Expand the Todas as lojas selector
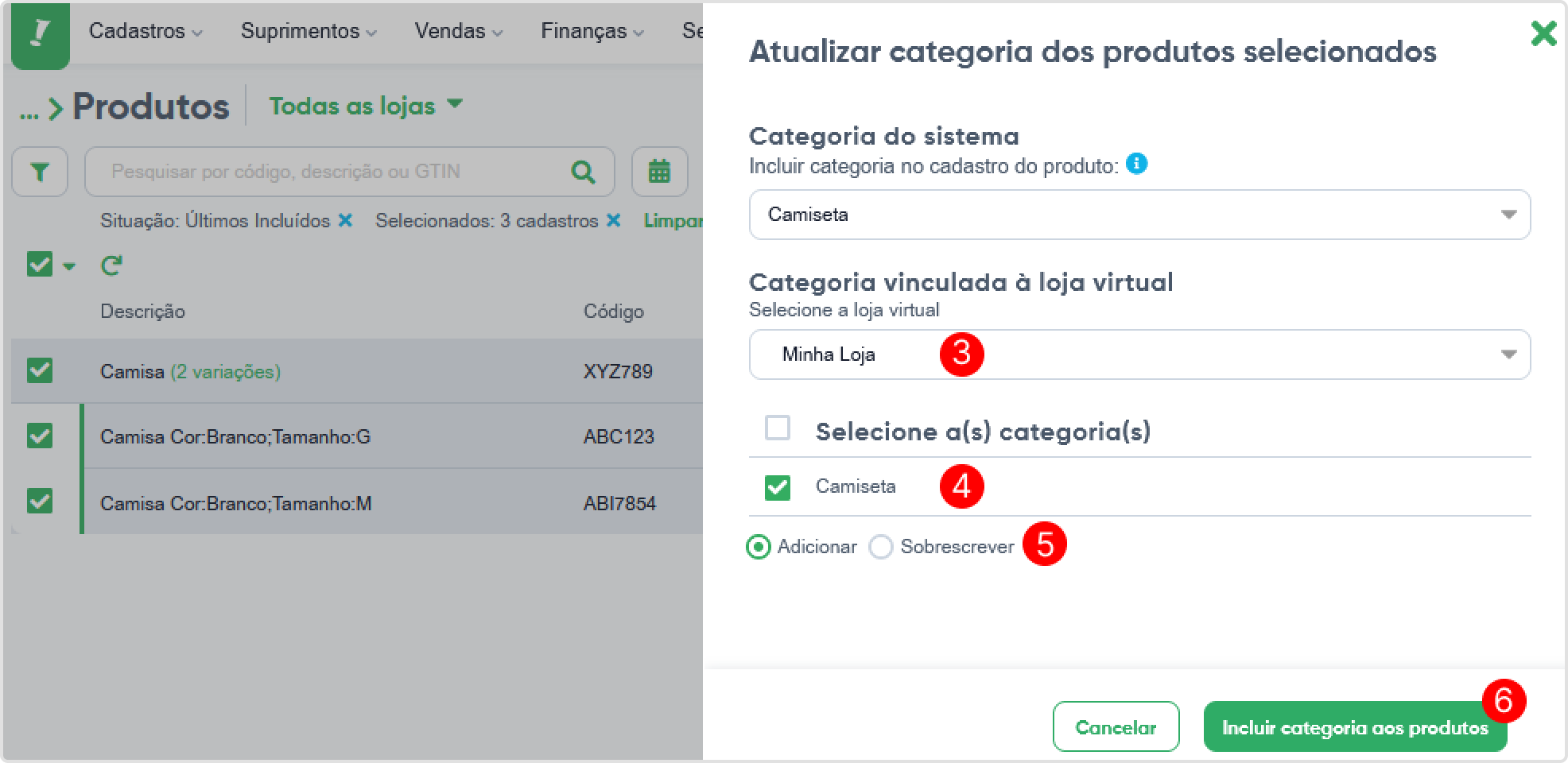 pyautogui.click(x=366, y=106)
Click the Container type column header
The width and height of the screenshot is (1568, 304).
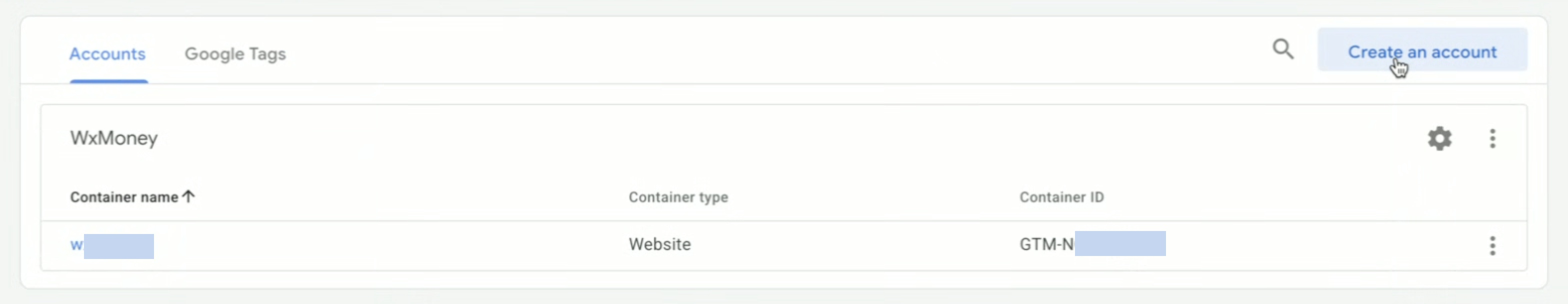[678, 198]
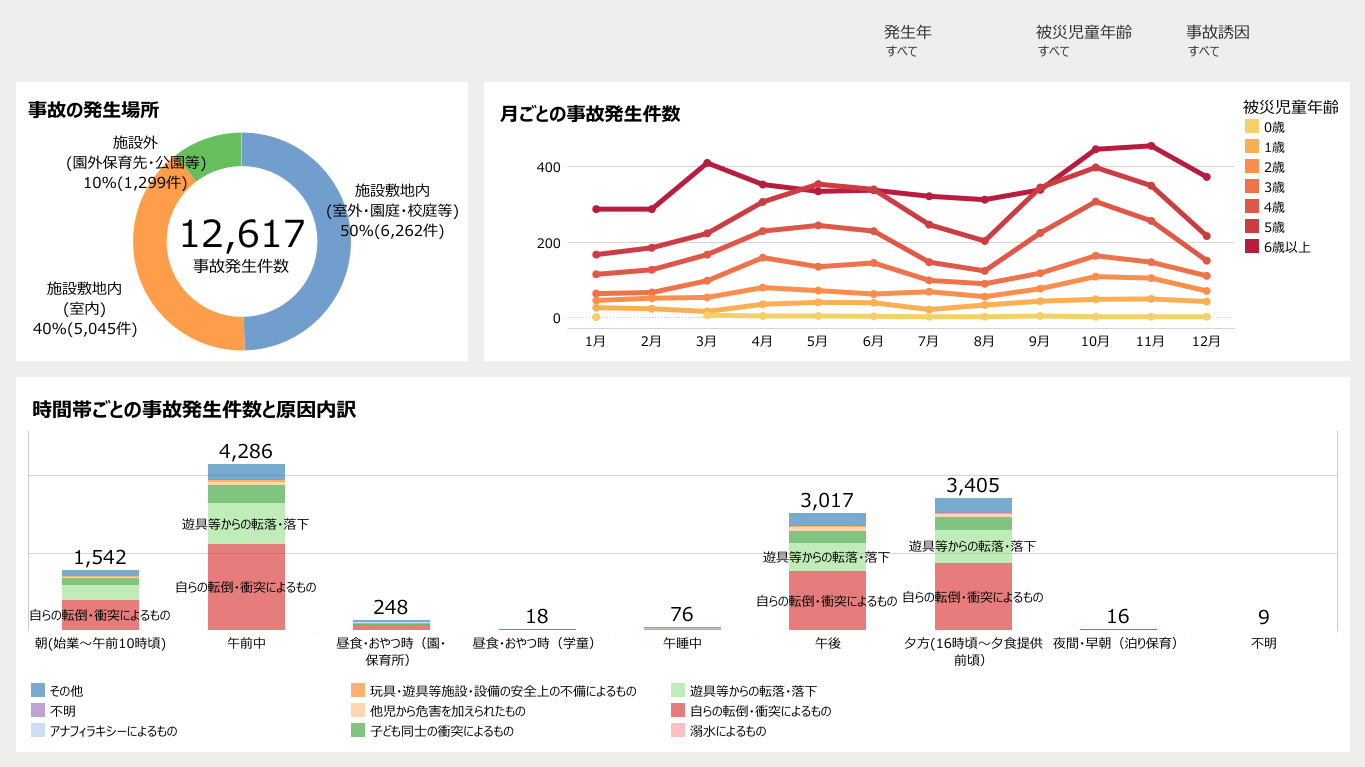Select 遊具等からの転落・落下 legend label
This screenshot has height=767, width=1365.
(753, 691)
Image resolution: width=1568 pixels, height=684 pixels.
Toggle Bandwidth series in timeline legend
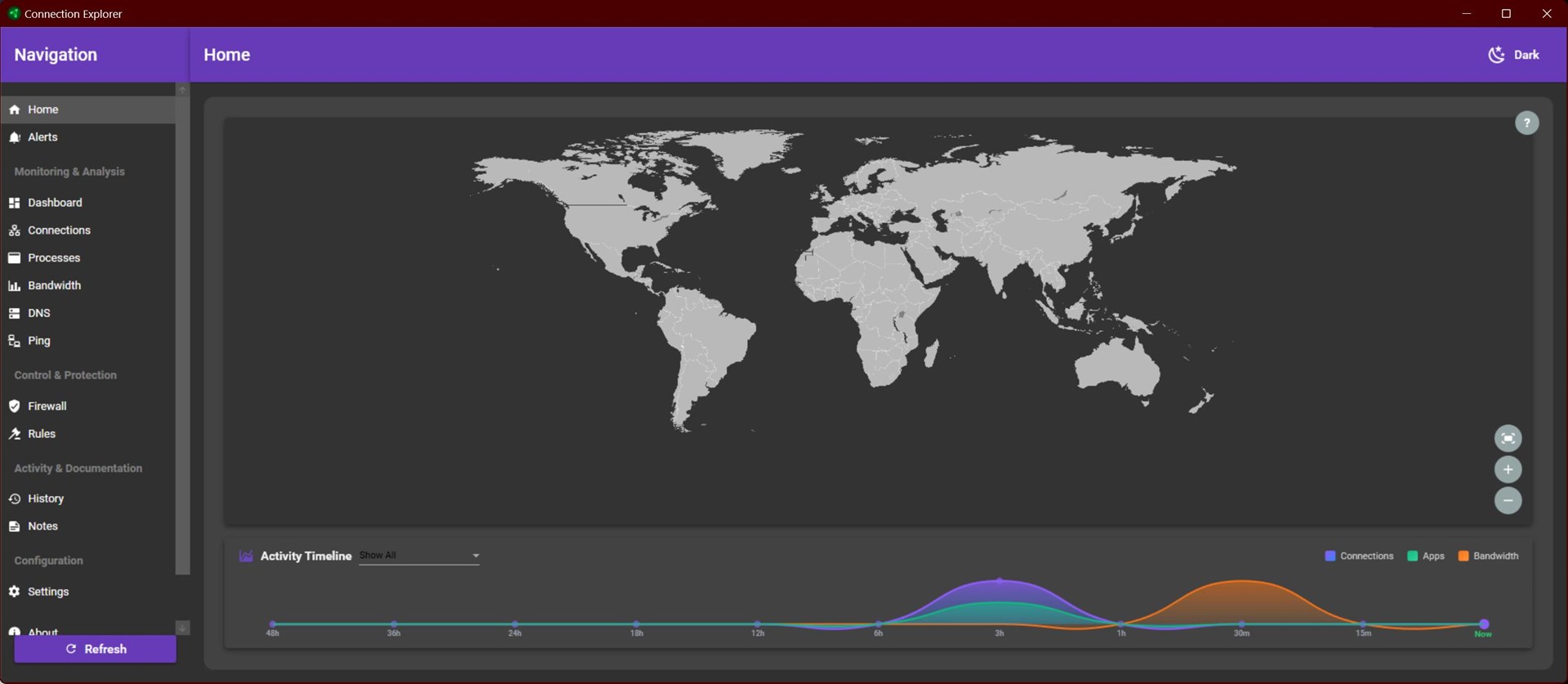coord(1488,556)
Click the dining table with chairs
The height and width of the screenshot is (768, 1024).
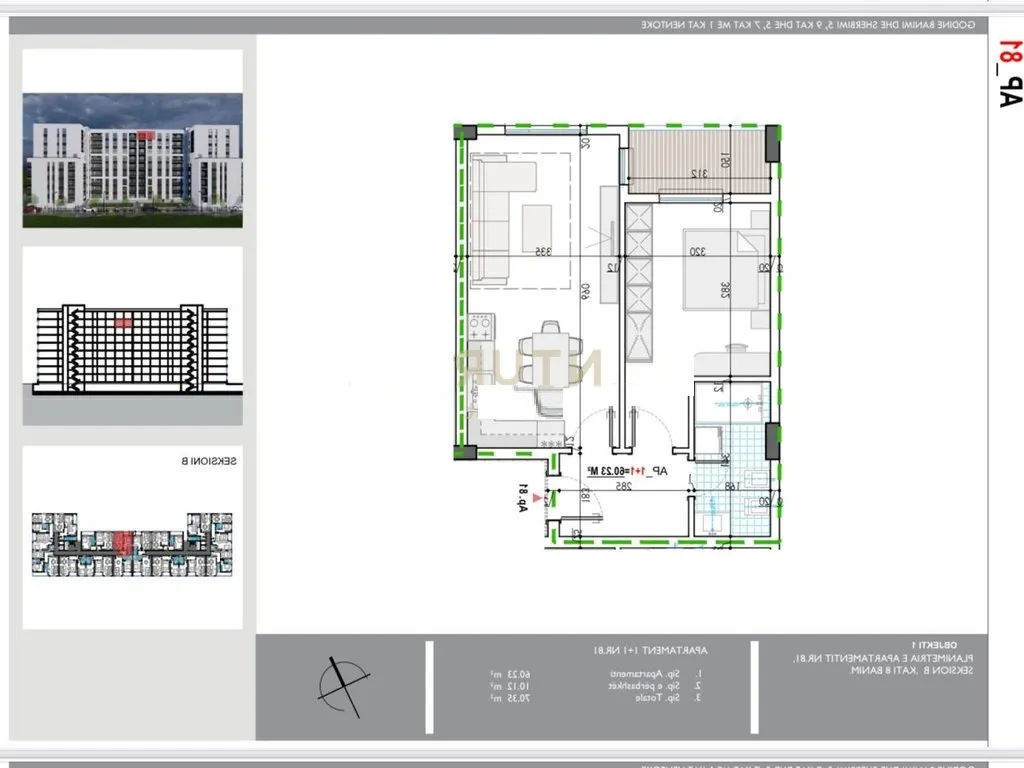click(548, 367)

• [REQUIREMENT]: Your reply should hold only the lines running from the one with "The width and" to the end of the data above, set down exactly, pictures omitted.

• [RESPONSE AREA]:
The width and height of the screenshot is (1568, 304).
[678, 198]
Select 遊具等からの転落・落下 legend label
This screenshot has height=767, width=1365.
(753, 691)
Image resolution: width=1568 pixels, height=684 pixels.
Toggle Bandwidth series in timeline legend
coord(1488,556)
Click the dining table with chairs
The height and width of the screenshot is (768, 1024).
click(548, 367)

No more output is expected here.